Fighting for racial justice is essential, even in a pandemic
Communities across the country--including our own--are reeling from the murder of George Floyd. The past several days have been devastating as we grieve for George and the long line of people of color who have been killed while in police custody. The anger and frustration isn’t new, nor is police violence against black people and other people of color. During this time, we remember the lives of so many who have senselessly lost their lives, including Breonna Taylor, Ahmaud Arbery, Tony McDade, Eric Garner, Michael Brown, Trayvon Martin, Tamir Rice, Freddie Gray, Philando Castille, Tony Robinson, and many others. Together we strive for a future in which black lives are valued and protected.
As we all are taking really important actions to protest injustice, we also want to encourage everyone to take precautions against COVID-19. Our health department has been immersed in COVID-19 for the past five months, and it has once again laid bare the health inequities that exist between white people and communities of color. Nationally, people of color are getting sick and dying more often than white people, a trend that is not unique to COVID-19.

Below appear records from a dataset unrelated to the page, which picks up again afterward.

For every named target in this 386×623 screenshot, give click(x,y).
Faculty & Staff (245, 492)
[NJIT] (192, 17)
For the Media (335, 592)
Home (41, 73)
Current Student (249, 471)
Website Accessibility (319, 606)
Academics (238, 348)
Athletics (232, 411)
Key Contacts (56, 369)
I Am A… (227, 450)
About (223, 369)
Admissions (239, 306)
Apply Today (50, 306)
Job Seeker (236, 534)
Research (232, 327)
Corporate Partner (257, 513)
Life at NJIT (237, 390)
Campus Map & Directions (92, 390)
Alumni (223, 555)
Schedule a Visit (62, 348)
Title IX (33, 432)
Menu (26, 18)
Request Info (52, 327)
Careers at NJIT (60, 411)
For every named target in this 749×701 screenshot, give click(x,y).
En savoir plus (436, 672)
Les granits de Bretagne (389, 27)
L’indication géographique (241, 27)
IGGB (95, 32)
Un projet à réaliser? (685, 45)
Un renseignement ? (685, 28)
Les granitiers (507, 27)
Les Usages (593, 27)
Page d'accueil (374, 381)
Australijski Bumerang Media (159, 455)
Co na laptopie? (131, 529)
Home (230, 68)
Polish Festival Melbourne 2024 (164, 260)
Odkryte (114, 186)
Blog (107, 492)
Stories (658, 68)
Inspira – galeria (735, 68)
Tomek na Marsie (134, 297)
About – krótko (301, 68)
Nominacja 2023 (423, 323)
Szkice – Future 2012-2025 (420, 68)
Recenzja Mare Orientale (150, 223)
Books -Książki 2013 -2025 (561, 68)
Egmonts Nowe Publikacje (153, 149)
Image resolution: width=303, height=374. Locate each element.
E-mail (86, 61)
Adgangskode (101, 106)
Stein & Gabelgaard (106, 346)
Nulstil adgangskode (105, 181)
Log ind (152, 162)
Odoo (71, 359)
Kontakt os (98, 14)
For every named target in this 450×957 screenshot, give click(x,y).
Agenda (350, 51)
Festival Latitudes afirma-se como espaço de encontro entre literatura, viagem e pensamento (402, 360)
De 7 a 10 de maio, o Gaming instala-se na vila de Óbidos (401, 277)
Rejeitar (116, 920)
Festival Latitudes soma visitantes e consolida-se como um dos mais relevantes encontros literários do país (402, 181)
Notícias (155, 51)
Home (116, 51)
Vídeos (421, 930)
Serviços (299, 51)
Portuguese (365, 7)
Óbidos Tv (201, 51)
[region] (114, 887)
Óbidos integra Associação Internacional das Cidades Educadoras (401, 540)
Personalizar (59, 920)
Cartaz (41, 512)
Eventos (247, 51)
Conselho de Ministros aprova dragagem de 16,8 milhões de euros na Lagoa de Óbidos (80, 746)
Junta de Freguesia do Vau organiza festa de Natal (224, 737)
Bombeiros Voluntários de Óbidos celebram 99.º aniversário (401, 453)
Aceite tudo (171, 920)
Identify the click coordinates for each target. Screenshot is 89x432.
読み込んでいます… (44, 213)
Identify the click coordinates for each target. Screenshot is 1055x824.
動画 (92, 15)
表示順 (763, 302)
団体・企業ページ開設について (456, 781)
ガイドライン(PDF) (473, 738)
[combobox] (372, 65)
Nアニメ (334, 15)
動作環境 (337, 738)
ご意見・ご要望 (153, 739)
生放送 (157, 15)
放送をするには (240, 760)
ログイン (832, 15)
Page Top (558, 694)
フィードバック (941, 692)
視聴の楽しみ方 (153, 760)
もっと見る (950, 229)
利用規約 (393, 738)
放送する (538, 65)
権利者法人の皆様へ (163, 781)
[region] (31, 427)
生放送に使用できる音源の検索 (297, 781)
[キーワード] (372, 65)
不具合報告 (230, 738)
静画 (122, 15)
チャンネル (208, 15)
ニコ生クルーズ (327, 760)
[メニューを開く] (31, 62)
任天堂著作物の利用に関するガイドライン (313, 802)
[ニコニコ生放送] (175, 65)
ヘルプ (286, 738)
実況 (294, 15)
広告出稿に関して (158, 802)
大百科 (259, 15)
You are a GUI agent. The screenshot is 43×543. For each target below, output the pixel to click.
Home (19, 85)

In an effort to reduce these disparities and to protect our most vulnerable communities, please continue to wear masks and cloth face coverings, sanitize or wash hands often, and try to keep a six foot distance from others. Anyone who attends a gathering should watch for symptoms of COVID-19. If you develop symptoms, consult your healthcare provider or visit the community test site to be tested.
Racism is a public health crisis, and unjust policies and systems have created and perpetuated the inequities that persist everywhere in our country, including here in Dane County. Public Health Madison & Dane County has a commitment to being anti-racist, and we will continue to grow as we work with our community to build a more just Dane County.